Early Release
This evaluator reflects early-stage work. We’re continuously improving its accuracy and reliability.
- The evaluator is calibrated for use within a defined configuration environment. Its performance reliability has not been established outside these boundaries, and use with alternate model settings or prompt formats may lead to inconsistent results.
- It may not perform reliably for texts aimed at lower or higher grade levels than the intended grades K–11.
- The GLA validation dataset is drawn from Common Core Appendix B, with more samples in Grade 2 onwards. As a result, performance estimates may be more precise where the sample sizes are larger.
- The evaluator was tested on Common Core Appendix B exemplars, with additional expert validation on CLEAR Corpus texts.
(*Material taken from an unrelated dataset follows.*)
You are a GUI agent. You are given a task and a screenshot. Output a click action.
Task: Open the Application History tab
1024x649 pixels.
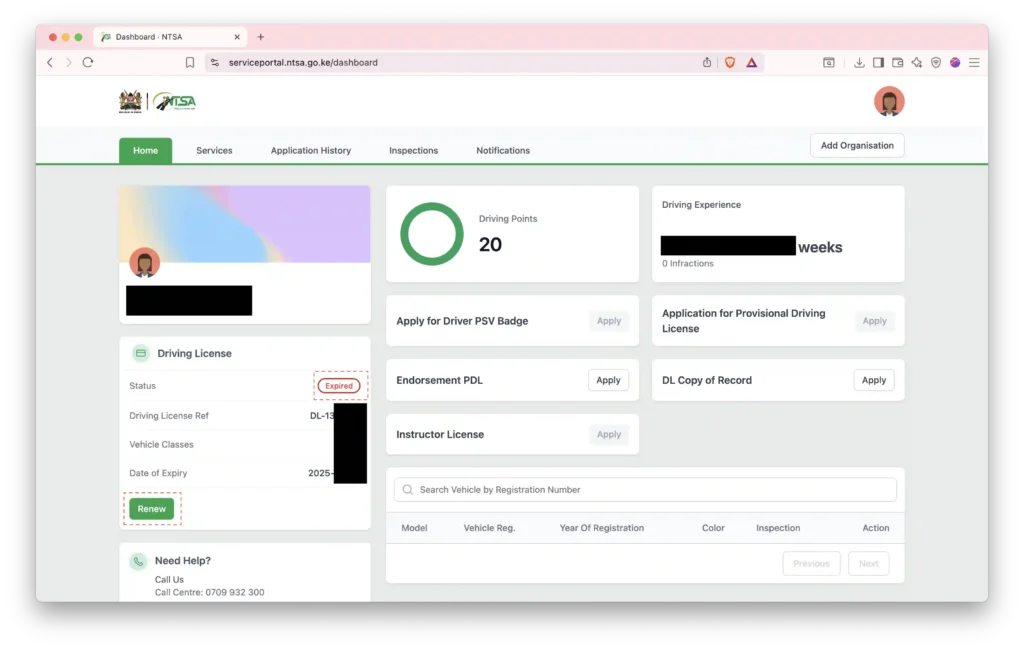pos(310,151)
Performance has not been formally tested on longer passages of over 1,200 words or on texts outside the above-mentioned datasets.
- Some variability is inherent in LLM outputs. Occasional inconsistencies in sentence labeling or complexity scoring may occur between runs.
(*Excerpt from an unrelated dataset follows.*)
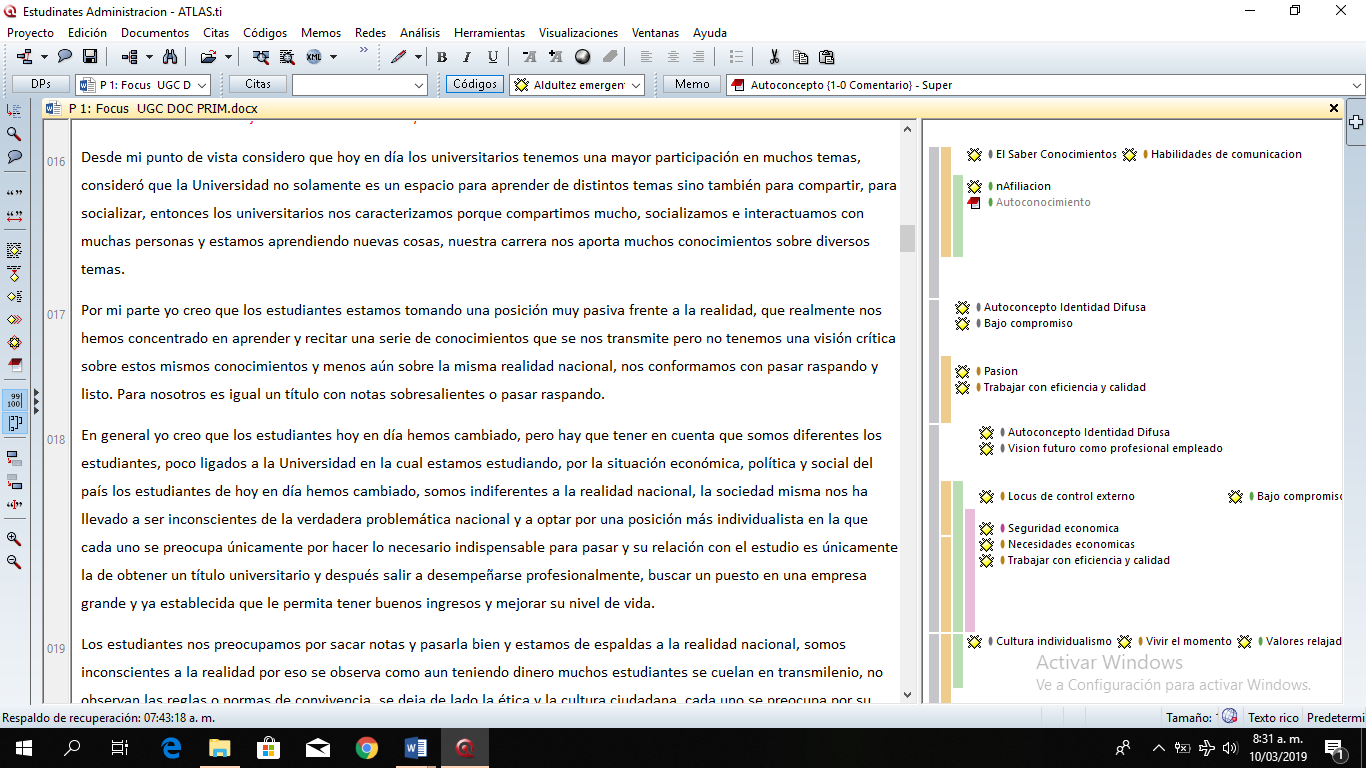Click the black circle text color button
The image size is (1366, 768).
point(582,57)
- The evaluator is intended for exploratory use only. It is not validated for formal instructional placement, assessment, or other high-stakes educational decisions.
- Results should be interpreted with human judgment, especially when informing curriculum development, educational interventions, or product design.
- The evaluator is intended for de-identified, general-purpose text inputs only. Users should not submit student information, personally identifiable data, or any content subject to privacy regulations such as FERPA, COPPA, HIPAA, or GDPR.